The 3-dimensionality does not come in until the visual information from both eyes is combined with top-down information about how things tend to be in the world (which comes from other senses and experiences as well) in order to infer the likely shape of the object. It is unclear whether there is any place in the brain where an image is represented explicitly as a 3D model of a visual object. More likely the raw perceptual data such as colors and patterns is represented in one area and is associated with the more object-centric structural representation in another area and this association causes the co-activation of all the neurons relevant to the perception of the object in it's three dimensional form.
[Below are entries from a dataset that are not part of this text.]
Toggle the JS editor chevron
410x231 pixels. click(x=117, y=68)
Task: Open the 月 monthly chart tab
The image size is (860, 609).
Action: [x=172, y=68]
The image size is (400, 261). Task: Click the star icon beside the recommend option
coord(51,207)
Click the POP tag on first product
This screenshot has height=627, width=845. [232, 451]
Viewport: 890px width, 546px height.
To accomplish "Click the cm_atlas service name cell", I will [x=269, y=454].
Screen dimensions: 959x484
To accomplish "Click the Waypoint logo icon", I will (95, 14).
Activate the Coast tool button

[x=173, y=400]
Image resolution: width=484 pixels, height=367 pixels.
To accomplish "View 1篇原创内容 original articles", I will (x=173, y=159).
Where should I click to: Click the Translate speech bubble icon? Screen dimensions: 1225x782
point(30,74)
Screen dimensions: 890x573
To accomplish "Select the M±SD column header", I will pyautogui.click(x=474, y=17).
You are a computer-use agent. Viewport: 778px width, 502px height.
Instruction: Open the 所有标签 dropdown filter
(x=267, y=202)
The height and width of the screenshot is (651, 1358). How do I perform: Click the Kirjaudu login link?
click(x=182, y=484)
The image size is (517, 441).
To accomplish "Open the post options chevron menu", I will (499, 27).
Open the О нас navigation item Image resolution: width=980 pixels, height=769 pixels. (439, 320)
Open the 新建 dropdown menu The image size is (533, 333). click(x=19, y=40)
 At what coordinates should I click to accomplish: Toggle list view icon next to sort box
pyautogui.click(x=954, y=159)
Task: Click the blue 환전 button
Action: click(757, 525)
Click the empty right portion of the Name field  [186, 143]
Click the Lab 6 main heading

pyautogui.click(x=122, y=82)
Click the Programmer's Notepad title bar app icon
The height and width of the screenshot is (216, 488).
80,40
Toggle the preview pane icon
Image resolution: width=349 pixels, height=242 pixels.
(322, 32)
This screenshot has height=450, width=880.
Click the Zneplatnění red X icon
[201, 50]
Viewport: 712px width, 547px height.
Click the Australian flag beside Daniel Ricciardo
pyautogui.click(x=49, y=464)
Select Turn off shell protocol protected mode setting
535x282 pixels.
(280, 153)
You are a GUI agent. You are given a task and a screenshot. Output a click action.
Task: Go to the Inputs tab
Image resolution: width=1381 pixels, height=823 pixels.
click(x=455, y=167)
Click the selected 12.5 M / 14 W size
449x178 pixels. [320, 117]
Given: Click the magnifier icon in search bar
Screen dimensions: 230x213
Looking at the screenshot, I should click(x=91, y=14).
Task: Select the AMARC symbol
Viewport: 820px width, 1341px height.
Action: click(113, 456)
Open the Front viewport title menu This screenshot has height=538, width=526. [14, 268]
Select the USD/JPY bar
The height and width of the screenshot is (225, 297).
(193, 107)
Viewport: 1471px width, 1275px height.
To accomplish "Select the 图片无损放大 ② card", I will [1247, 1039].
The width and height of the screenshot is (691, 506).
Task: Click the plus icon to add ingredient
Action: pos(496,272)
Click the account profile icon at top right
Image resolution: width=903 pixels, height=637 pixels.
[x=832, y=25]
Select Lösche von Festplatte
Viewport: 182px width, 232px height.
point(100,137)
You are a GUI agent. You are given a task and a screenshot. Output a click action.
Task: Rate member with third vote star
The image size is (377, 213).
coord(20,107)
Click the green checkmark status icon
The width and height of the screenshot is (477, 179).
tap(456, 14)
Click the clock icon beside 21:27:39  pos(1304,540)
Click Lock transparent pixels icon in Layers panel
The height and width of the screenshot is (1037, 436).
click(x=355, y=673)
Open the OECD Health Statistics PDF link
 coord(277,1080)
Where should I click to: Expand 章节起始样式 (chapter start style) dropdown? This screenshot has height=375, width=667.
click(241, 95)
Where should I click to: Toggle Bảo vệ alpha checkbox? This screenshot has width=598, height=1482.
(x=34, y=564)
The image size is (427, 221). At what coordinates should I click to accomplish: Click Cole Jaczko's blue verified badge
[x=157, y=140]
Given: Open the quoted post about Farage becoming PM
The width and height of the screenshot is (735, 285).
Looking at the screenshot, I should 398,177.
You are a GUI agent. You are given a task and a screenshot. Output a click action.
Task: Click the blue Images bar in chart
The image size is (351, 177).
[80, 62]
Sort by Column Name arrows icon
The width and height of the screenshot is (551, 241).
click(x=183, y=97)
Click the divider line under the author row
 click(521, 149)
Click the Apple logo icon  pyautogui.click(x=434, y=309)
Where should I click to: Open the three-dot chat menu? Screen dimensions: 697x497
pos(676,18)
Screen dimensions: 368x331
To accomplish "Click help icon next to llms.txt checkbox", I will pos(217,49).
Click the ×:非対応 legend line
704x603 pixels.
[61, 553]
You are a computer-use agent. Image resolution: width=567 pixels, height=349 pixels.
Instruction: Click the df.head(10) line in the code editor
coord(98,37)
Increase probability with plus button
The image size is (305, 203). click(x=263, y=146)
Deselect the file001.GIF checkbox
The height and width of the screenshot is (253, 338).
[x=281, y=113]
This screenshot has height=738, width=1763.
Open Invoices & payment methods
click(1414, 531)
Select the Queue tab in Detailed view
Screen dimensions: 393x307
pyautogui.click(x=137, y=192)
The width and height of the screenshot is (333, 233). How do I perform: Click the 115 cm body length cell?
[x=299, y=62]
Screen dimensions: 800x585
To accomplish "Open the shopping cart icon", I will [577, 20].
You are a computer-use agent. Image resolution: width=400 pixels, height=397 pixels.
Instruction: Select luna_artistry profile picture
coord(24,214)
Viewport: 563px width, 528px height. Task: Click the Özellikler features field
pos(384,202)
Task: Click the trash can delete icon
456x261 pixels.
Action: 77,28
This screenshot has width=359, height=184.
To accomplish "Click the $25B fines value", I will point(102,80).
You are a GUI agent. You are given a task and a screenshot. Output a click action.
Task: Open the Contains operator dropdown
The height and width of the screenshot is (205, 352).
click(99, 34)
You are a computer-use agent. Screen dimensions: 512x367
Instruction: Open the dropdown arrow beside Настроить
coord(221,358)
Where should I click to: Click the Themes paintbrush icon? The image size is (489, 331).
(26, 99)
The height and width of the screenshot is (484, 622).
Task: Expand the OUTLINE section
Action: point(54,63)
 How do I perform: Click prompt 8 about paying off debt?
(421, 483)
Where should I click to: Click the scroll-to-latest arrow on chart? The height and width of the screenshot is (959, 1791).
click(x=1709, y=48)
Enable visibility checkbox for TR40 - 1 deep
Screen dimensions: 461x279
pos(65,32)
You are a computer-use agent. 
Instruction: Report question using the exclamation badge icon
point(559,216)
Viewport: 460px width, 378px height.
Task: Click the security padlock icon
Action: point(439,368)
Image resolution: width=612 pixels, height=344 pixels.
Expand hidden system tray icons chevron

The information is neither represented in one area of the brain nor in one scheme but is distributed across a large number of neurons with different degrees of activation.
We can also think of this in terms of the contemporary theory of enactive perception, which states that the brain represents information in terms of state-action-observation contingencies. In this theory, there is no "image" present at all, but only a set of neural activations which correlate with prior experience (where the correlations are stored in terms of associative links between neurons creating a causal activation path along which "information" travels) and relationships between potential actions (either low level motor actions of the retina or other muscles, or higher level actions such as taking a step forward) and their likely consequences (both low level perceptual consequences such as the expected changes in the sensory data when an action such as moving the head is taken and higher level perceptual and conceptual consequences such as a cup falling when you choose to open your hand and the associated experiences.) In this more comprehensive picture, visual information cannot be strictly separated from from conceptual and multi-sensory information and so three-dimensional visual information is represented both in terms of neural activations causally associated with the structure of the perceived object as well as the activations associated with all the other conceptual beliefs and perceptual expectations that relate.
If you want to read more, these sources should be a good start: distributed neural memory, distributed neural representation of a higher order process, perception as associations between actions and observations
There are also a few sources that offer direct experimental evidence towards your question, but do not provide as much of a conceptual introduction to neural computation and representation. See "Neural computations underlying depth perception", Binocular depth perception and the cerebral cortex as a start.
Your question also makes reference to rotating an object "in the mind's eye." There is also a very large body of research on this phenomenon, which is called "mental rotation." The wikipedia article is a good place to start but there is a lot more to say about this interesting phenomenon, so feel free to ask a related question if you are curious!